Another similar project: https://github.com/podio/valideer. The (rough) equivalent schema for the example above can be expressed as {"a": ["?integer"], "b": AnyOf("number", "string")}.


also, i should perhaps mention, compared to some other libraries, pytyp is integrated with ABCs and the Python type system. so you can use isinstance() with these expressions, for example.


Mypy needs some extra syntax not provided by standard Python annotations (e.g. local variable annotations, casts), so it makes sense to have the syntax related to static typing clearly different from Python to avoid confusion. C-style annotation syntax also has the benefit of being familiar to a very large programmer population. There will also be a converter from mypy syntax to Python syntax.


just seen this reply; thanks. i encourage you to think again, though. one reason is that you would be more likely to influence the future evolution of python itself if you worked more within the system...


  > Mypy will get rid of the Global Interpreter Lock (GIL)
  >Details of the concurrency model are still undecided, though
Wait, what? There have been numerous attempts to get rid of the GIL, most of which failed miserably. A promise to get rid of the GIL without even deciding on a concurrency model seems a little premature.


This is not true. There have been plenty of successful attempts to remove the GIL, including from CPython. It's not impossibly hard to do so by a long shot.

The GIL is an optimization though, and so the performance hit from removing it on single threaded code is prohibitive. You can watch any of David Beazley's talks on the GIL for more info.


I stand corrected. Still, saying they are going to remove the GIL without addressing the challenges faced by other people who did the same - most notably the performance hit - makes me skeptical as to their ability to fulfill their promises.


Prohibitive is too strong I think. The patch to 1.4 discussed in a blog post by Beazley came with a 2x slow down, but that was an initial patch without much work on optimization. Besides that, I think 2x slowdown isn't that bad considering the language is not used for its raw efficiency anyway.
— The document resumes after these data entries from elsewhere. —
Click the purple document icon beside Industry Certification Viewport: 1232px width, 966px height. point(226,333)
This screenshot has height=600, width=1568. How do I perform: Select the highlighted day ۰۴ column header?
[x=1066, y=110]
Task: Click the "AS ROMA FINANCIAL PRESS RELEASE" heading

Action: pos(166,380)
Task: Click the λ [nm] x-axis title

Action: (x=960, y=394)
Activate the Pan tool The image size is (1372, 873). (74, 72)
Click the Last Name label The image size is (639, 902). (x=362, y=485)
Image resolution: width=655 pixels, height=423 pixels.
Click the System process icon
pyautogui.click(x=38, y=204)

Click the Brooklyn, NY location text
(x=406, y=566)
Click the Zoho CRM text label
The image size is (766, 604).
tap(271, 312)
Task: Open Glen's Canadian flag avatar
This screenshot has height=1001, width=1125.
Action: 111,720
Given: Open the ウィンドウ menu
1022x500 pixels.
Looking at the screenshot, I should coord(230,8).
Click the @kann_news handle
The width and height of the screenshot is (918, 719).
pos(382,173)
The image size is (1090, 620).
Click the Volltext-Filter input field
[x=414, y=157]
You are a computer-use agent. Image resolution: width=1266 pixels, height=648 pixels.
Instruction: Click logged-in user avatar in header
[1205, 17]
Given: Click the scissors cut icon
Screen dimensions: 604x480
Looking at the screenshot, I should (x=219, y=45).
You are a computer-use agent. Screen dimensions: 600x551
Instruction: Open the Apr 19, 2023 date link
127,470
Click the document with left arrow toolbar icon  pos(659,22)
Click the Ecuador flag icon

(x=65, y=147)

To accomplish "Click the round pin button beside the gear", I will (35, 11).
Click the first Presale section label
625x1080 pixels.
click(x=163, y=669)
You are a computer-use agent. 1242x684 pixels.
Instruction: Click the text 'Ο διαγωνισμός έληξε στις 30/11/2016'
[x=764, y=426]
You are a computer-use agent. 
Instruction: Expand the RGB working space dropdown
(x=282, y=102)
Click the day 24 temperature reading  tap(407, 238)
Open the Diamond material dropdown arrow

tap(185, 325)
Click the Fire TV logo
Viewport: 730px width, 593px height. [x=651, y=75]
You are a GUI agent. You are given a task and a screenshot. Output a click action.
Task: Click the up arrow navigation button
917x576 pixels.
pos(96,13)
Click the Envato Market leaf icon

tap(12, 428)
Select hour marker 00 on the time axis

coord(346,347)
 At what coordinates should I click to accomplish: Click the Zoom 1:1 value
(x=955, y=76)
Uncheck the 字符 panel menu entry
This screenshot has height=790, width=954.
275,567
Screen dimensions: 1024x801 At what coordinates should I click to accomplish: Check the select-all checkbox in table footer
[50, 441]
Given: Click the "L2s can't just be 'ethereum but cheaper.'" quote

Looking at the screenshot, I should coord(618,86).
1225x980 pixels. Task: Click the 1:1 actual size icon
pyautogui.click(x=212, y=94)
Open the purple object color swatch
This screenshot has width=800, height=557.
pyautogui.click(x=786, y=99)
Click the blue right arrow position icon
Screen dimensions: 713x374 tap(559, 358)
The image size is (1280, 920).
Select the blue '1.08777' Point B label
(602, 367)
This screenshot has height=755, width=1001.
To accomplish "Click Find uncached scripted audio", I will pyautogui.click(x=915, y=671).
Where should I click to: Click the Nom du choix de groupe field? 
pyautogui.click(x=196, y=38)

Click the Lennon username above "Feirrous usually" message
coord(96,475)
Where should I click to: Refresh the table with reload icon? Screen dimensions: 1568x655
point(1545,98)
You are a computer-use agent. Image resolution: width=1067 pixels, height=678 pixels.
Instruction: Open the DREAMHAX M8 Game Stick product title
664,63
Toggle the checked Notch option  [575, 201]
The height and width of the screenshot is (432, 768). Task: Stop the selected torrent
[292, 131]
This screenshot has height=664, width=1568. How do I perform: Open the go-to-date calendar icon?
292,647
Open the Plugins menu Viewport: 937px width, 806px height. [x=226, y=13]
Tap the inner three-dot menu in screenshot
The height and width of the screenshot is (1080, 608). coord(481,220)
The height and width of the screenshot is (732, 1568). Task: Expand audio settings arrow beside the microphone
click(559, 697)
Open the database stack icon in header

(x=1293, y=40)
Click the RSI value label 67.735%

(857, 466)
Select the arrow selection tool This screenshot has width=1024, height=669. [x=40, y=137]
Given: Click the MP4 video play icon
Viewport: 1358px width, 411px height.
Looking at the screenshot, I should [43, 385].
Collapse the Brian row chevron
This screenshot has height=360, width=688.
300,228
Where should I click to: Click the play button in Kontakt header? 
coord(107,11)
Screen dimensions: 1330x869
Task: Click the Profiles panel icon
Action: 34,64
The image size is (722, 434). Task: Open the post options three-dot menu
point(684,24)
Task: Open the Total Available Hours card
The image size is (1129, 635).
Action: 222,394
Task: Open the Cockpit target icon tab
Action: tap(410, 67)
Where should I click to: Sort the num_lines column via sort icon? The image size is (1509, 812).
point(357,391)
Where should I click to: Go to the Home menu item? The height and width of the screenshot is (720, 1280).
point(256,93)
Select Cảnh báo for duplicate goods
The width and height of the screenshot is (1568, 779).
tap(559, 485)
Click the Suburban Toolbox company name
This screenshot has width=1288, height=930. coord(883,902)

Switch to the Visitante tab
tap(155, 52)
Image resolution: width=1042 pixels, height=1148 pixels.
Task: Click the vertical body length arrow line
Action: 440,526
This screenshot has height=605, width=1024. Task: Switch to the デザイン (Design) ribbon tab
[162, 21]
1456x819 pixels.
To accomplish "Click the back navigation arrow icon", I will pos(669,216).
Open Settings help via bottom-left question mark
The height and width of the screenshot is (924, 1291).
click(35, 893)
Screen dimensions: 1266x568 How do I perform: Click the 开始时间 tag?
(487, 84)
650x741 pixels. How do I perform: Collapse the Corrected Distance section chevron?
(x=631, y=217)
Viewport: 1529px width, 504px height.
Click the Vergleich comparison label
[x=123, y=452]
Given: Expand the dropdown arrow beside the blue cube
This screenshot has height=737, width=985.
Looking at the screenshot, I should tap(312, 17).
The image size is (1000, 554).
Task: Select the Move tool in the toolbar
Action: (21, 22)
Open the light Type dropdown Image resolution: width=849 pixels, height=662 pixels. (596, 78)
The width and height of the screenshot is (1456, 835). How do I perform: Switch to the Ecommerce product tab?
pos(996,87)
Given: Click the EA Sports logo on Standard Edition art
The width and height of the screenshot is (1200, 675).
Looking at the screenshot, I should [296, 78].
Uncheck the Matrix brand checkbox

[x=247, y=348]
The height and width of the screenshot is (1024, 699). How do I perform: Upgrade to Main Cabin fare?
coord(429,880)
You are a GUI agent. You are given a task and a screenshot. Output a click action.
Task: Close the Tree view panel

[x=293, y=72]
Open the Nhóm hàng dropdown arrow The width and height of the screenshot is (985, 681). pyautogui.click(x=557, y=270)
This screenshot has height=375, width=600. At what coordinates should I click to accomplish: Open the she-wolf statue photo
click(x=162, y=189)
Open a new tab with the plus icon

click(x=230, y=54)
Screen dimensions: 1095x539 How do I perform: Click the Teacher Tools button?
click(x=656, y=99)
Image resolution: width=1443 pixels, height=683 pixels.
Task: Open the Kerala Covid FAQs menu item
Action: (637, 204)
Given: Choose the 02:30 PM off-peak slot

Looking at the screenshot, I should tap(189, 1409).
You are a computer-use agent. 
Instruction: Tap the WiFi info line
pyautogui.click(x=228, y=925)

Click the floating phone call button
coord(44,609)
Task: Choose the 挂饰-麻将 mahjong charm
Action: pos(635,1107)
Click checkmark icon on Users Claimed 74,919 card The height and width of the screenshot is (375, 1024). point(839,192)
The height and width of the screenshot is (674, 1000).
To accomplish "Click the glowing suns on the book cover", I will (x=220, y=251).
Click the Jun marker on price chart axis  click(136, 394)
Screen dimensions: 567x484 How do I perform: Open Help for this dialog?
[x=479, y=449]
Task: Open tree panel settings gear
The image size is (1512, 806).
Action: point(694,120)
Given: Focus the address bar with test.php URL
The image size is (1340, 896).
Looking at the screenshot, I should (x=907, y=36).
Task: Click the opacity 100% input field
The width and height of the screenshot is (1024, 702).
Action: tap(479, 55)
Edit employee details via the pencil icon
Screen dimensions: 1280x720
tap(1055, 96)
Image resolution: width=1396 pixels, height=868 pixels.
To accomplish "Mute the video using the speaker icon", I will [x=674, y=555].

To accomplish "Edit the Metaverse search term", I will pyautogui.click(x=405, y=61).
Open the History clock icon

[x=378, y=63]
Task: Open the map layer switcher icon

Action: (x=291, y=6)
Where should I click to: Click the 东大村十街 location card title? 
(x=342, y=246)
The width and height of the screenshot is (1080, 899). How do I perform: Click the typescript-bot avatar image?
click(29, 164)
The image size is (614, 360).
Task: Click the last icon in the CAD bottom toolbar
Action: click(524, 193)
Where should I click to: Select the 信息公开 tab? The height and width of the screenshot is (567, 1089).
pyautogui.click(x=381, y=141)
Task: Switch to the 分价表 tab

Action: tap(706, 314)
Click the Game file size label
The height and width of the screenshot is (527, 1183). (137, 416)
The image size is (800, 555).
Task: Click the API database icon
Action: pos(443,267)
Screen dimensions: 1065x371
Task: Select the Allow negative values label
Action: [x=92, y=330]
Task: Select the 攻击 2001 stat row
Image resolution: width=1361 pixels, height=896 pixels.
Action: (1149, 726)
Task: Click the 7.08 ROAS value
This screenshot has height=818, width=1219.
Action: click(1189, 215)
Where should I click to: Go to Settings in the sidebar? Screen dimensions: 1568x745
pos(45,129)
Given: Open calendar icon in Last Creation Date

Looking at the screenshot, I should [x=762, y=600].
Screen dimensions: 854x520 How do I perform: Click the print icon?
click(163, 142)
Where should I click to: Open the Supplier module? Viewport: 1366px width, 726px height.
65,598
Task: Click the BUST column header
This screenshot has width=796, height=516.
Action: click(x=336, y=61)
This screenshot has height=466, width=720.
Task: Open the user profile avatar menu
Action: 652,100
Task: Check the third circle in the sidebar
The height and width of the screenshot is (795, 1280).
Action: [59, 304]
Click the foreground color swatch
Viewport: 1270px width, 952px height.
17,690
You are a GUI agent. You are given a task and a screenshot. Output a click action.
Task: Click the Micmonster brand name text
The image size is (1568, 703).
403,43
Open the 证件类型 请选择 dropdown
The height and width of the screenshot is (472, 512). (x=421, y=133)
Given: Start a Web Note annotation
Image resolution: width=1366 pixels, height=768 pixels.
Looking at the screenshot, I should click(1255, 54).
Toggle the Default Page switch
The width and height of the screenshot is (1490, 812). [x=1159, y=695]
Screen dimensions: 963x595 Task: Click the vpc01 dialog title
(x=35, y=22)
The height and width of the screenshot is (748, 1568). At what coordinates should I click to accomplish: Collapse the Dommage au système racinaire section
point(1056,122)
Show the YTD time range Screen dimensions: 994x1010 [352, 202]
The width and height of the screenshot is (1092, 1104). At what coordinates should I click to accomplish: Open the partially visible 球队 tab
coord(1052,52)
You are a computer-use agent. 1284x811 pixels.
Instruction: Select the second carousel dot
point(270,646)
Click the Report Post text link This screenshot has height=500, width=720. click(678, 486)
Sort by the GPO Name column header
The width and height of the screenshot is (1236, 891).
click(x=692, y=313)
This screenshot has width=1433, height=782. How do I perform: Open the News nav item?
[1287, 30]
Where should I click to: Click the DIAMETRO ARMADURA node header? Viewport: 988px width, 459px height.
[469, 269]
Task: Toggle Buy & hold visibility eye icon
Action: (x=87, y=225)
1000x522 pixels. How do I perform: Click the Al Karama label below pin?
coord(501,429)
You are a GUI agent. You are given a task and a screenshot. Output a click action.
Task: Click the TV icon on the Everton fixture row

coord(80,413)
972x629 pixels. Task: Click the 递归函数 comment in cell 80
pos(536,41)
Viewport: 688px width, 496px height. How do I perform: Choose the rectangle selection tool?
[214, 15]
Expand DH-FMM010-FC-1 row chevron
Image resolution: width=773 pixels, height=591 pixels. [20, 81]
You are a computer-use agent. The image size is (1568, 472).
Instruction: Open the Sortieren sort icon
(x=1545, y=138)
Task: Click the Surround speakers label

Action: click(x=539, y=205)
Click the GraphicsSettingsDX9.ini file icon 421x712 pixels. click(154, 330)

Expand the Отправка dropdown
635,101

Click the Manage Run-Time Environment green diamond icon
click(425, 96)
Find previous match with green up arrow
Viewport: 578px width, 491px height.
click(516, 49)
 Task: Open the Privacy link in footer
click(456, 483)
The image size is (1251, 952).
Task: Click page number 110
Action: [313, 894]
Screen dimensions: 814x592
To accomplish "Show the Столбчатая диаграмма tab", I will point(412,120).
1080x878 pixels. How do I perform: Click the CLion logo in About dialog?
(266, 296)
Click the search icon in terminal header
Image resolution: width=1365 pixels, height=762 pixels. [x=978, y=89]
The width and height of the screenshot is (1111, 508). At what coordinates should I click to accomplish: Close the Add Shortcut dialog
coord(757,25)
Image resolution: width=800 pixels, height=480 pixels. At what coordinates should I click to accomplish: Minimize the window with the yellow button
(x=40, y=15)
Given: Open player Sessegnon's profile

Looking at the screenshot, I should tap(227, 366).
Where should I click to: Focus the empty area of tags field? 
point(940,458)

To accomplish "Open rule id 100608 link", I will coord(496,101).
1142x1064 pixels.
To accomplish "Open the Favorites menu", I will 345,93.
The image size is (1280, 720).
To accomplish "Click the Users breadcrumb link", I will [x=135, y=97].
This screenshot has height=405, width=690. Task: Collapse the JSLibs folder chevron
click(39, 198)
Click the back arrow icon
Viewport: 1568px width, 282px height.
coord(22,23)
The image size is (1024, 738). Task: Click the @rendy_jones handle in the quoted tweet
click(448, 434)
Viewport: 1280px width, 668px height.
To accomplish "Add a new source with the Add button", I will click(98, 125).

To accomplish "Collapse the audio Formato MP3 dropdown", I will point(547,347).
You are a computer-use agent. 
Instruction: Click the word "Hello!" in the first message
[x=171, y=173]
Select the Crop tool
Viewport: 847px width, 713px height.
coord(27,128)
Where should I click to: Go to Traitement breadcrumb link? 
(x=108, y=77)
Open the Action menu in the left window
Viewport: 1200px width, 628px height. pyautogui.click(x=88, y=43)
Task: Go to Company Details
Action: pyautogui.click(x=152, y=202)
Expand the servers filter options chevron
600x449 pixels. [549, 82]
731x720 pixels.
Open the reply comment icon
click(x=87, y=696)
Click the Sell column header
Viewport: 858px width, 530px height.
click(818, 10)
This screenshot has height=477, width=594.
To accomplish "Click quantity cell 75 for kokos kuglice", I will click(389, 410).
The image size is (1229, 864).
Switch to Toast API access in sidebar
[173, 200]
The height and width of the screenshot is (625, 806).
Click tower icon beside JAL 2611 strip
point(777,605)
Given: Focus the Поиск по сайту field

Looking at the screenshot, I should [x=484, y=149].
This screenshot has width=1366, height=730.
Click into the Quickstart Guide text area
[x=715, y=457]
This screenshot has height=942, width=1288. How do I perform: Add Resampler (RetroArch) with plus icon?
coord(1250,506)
Well, the only reason to remove it is to run multiple Python threads in parallel for efficiency...so efficiency is definitely the top concern here.


No the reason to remove it is to get parallelism from threads. Once you have parallelism, you can overcome a 2x slow down for a single thread by using more cores.


If 99% of your codebase uses one thread, then no, a 2x slow down is not acceptable, even if you can overcome it by using more cores.

Remember, the ideas was not to have CPython and CPython-without-GIL, it was to have one unified GIL-less CPython.

For that, a 2x performance drop would not be acceptable for most code.


But 2x was just with the initial, non-optimized patch. A language like Java seems to perform quite well even with fine-grained locking, so it's possible.

And I don't see why performance is suddenly used as a deal breaker for a language primarily used for scripting and other non-CPU-bound purposes.

I speculate that the performance issue wasn't really the most important reason for rejecting the patch, but more so not wanting to deal with the complexity of maintaining the patch. It's a shame because the future is definitely going to have lots of cores, and not all problems are well-suited to multiprocessing.


The difference is that Java's memory model was designed from the ground up to work with multiple threads. Python's semantics are that only 1 thread is running at any point in time. Keeping that illusion while running multiple threads in parallel is what causes the huge overhead. The alternative is to do away with CPython semantics, but that would break a ton of existing code.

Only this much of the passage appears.